Th細(xì)胞抗原表位是抗原中能與MHC-Ⅱ類分子結(jié)合，并經(jīng)抗原呈遞后可激活機(jī)體免疫反應(yīng)的短肽，該表位預(yù)測在細(xì)菌蛋白質(zhì)和病毒蛋白質(zhì)上均有研究[16-17]。于娟等[18]用SYFPEITHI軟件預(yù)測H9N2禽流感病毒的HA蛋白中含有6個Th細(xì)胞抗原表位，推測其可能誘導(dǎo)機(jī)體發(fā)生特異性細(xì)胞免疫和體液免疫。本研究通過選取3類不同等位基因的Th細(xì)胞抗原表位進(jìn)行分析，獲得OmpA的Th細(xì)胞抗原表位區(qū)段為第284—292位的YLISKGIPA，這為串聯(lián)表位疫苗的設(shè)計提供了理論依據(jù)。

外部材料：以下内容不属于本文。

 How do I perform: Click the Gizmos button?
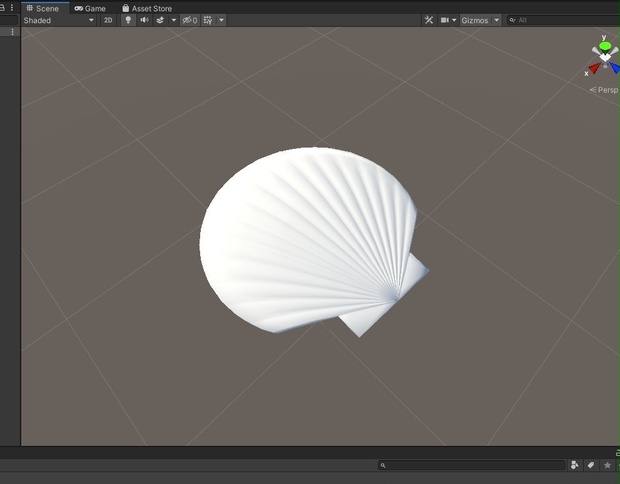tap(475, 20)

表位疫苗是一種可同時攜帶多個抗原表位及輔助性表位的疫苗，安全性好、易操作且可控[19]，在口蹄疫病毒[20]、乙型腦炎病毒[13]、幽門螺旋桿菌[21]、埃博拉病毒[22]及人類免疫缺陷病毒1型[23]等病原菌上均有報道。本研究預(yù)測，大腸桿菌OmpA可能有4個優(yōu)勢B細(xì)胞抗原表位、1個CTL細(xì)胞抗原表位、1個Th細(xì)胞抗原表位，并重組獲得了抗原性較好的重組多肽，為OmpA蛋白表位疫苗的開發(fā)提供了依據(jù)。